Location
- 564 East SR 124 Wabash, Wabash County, Indiana 46992 United States 40°44′24″N 85°46′50″W﻿ / ﻿40.74000°N 85.78056°W

Information
- Motto: Respect, Responsibility, and Personal Best
- School district: Metropolitan School District of Wabash County
- NCES District ID: 1812180
- Principal: Amber Lewis
- Teaching staff: 32.00 (FTE)
- Grades: 6-12
- Enrollment: 457 (2023-24)
- Student to teacher ratio: 14.28
- Colors: Red and gray
- Athletics conference: Three Rivers Conference
- Team name: Knights
- Website: Official Website

= Southwood Junior-Senior High School =

Southwood Junior-Senior High School is a combined Junior and Senior High School in Wabash, Indiana.

==Demographics==
The demographic breakdown of the 516 students enrolled in 2014-15 was:
- Male - 48.1%
- Female - 51.9%
- Native American/Alaskan - 0%
- Asian/Pacific islanders - 0%
- Black - 0.4%
- Hispanic - 1.7%
- White - 96.5%
- Multiracial - 1.4%

30.6% of the students were eligible for free or reduced lunch.

= = = = =

◆ Tasks to perform ◆
1. Translate this sentence from the Southwood Junior-Senior High School profile into Spanish: "Southwood Junior-Senior High School is a combined Junior and Senior High School in Wabash, Indiana."
2. From the Southwood Junior-Senior High School profile, set down word for word the stretch that begins at the words "Information" and stops after "staff: 32.00 (FTE)".
3. Take the Southwood Junior-Senior High School profile further, picking up right after its final sentence.

◆ Data ◆
= = = = =

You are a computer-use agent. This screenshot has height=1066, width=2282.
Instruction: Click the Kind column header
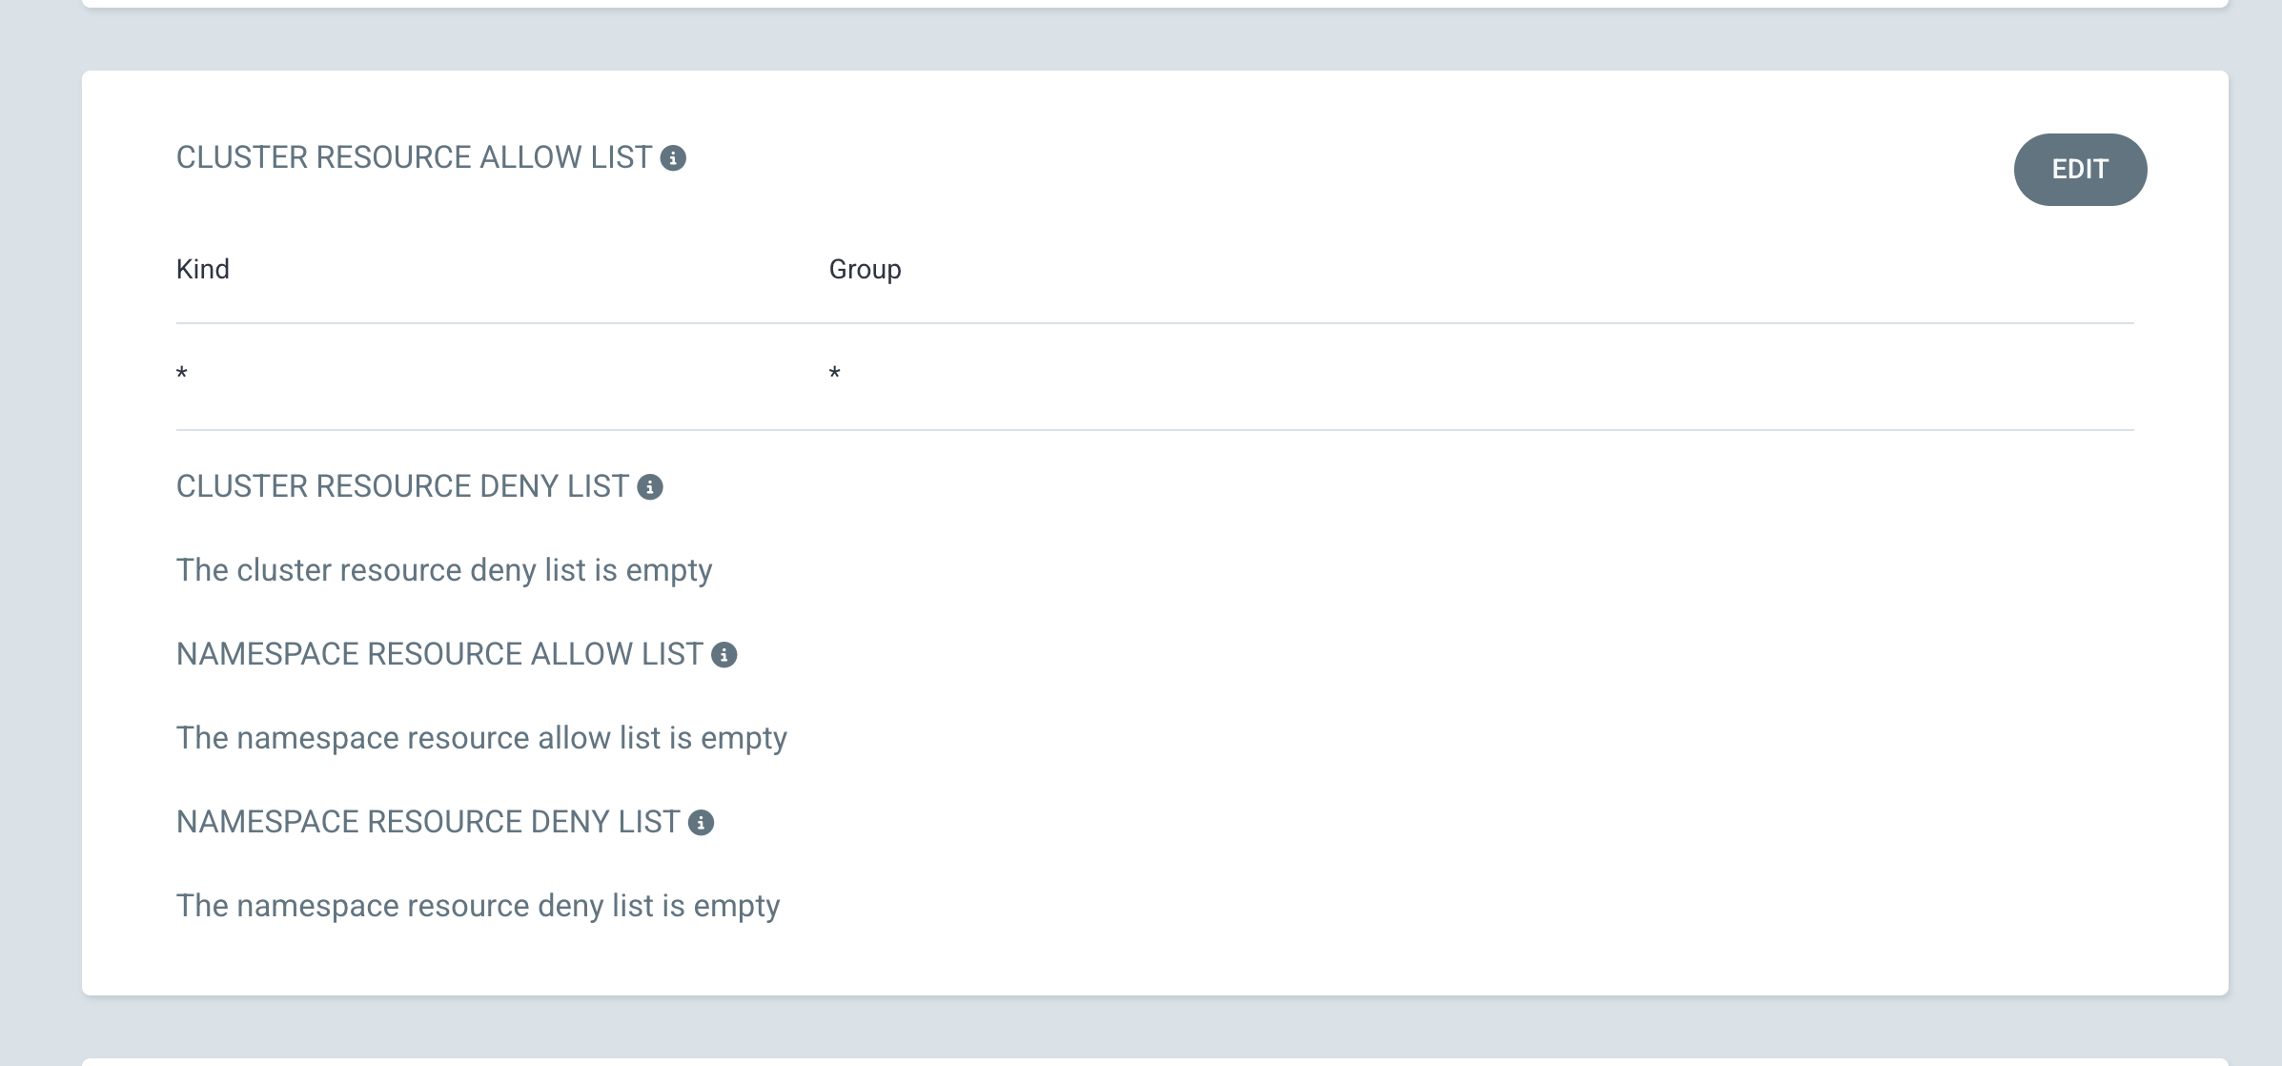pyautogui.click(x=202, y=268)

= = = = =

◆ Per-task outputs ◆
1. Southwood Junior-Senior High School es una escuela secundaria combinada de primer y segundo ciclo en Wabash, Indiana.

2.
Information
- Motto: Respect, Responsibility, and Personal Best
- School district: Metropolitan School District of Wabash County
- NCES District ID: 1812180
- Principal: Amber Lewis
- Teaching staff: 32.00 (FTE)

3.
==Athletics==
The Southwood Knights compete in the Three Rivers Conference. The school colors are red, grey and black. The following IHSAA sanctioned sports are offered:

- Baseball (boys)
- Basketball (boys and girls)
- Cross country (boys and girls)
- Football (boys)
  - State champions - 2002
- Golf (boys and girls)
- Softball (girls)
- Tennis (girls)
- Track (boys and girls)
- Volleyball (girls)
  - State champions - 2023 (1A)
- Wrestling (boys)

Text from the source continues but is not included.